Last week I spent a fairly relaxing week camping but sleeping on a very uncomfortable mattress and I feel like I didn’t get very good sleep the whole week. Add on to that I had a stressful breakup with a girl I was dating and the next day I wake up and I get really painful back pain. I did no training during the last week while I was camping and no training when I got back. The back pain was not caused by anything training related.
I’m sure it was caused by the stress and the lack of sleep.
I’d like to start slowly training tomorrow with light weights I usually do squats deadlifts bench press the usual and I’m fairly still on the beginner template.
My question after reading the pain article that Austin wrote is when I’m doing these movements with lower weight and the higher volume or a variety of movements how much pain should I tolerate before I realize the movement is probably loaded too much or it’s not the right one for me right now? Or do I select an exercise that gives me zero pain while I am doing it?

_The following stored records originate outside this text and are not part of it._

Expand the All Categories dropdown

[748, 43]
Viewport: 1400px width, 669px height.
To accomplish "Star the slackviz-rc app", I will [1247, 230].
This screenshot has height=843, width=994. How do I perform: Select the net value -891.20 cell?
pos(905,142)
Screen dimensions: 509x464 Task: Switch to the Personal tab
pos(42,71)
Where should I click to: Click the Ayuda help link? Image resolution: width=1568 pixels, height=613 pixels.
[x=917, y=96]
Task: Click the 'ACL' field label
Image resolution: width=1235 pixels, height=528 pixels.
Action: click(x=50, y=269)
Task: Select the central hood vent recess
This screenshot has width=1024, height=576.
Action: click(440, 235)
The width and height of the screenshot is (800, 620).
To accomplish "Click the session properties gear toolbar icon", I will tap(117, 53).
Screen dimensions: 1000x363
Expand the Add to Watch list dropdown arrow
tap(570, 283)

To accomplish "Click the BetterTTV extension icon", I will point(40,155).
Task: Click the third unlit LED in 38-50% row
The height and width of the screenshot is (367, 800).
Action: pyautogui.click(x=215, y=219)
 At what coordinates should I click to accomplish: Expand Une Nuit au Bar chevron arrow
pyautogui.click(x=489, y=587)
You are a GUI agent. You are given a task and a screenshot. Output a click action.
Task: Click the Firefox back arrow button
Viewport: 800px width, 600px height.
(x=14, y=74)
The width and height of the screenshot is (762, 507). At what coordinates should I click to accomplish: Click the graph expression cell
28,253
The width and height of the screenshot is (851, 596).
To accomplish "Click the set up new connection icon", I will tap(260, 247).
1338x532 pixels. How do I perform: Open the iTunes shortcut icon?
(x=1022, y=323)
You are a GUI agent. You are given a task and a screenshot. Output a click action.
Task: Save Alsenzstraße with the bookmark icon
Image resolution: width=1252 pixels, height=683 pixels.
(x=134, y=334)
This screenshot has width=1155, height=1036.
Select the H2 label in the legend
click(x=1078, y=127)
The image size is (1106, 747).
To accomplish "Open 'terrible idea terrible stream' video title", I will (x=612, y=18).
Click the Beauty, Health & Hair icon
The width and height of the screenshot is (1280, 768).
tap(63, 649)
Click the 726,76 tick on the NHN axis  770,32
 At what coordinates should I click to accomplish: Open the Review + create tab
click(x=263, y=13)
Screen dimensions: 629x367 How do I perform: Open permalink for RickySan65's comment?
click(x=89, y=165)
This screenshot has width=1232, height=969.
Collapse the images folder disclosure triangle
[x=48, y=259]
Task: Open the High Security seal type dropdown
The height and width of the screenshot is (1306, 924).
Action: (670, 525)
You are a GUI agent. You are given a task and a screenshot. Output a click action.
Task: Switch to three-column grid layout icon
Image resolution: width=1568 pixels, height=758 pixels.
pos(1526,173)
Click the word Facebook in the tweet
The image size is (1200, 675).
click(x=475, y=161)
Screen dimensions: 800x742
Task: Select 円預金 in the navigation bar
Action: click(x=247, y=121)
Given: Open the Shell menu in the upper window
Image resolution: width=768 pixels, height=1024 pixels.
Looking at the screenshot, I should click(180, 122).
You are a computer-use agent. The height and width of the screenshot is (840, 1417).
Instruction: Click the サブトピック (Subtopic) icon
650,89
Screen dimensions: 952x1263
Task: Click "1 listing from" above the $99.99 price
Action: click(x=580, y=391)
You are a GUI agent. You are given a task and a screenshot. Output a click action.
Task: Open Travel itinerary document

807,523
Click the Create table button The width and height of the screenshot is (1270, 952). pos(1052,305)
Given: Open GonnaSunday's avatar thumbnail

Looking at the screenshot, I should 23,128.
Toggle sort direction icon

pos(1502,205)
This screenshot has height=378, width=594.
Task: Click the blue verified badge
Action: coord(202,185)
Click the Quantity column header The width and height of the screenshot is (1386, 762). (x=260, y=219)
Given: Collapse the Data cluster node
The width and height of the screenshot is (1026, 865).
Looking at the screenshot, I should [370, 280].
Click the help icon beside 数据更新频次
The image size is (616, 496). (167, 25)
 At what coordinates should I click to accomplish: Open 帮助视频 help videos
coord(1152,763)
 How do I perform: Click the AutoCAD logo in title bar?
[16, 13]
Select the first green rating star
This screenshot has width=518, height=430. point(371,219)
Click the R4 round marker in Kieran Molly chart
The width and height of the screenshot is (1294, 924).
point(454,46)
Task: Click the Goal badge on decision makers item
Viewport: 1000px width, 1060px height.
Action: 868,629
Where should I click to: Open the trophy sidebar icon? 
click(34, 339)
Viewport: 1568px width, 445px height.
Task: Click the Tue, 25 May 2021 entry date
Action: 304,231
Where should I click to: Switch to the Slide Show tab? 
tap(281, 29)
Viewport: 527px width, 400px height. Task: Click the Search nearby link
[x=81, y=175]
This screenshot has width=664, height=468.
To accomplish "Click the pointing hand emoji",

If symptoms are worsening from set to set during a session (or within a set, with each rep), you’re probably exceeding your tolerance for the day.
If there is a movement you can identify that causes zero pain, that’s one easy way to find an entry point, but eventually you’ll want to progress it back towards the goal movements, which may involve a mild amount of discomfort – however, this should be tolerable, and it should ideally not worsen throughout a set/session. If it does, you’re likely loading it too aggressively / too soon, and need to adjust based on the guidelines laid out in our articles.
It’s great that you’re getting back into training, but listening to your body is crucial. When starting with light weights, aim for exercises that don’t exacerbate your back pain. Mild discomfort is normal, but if you experience sharp or increasing pain, it’s a sign to stop or adjust your technique. Consider prioritizing exercises that don’t provoke pain and consult a professional for personalized advice. It’s better to err on the side of caution to avoid further injury.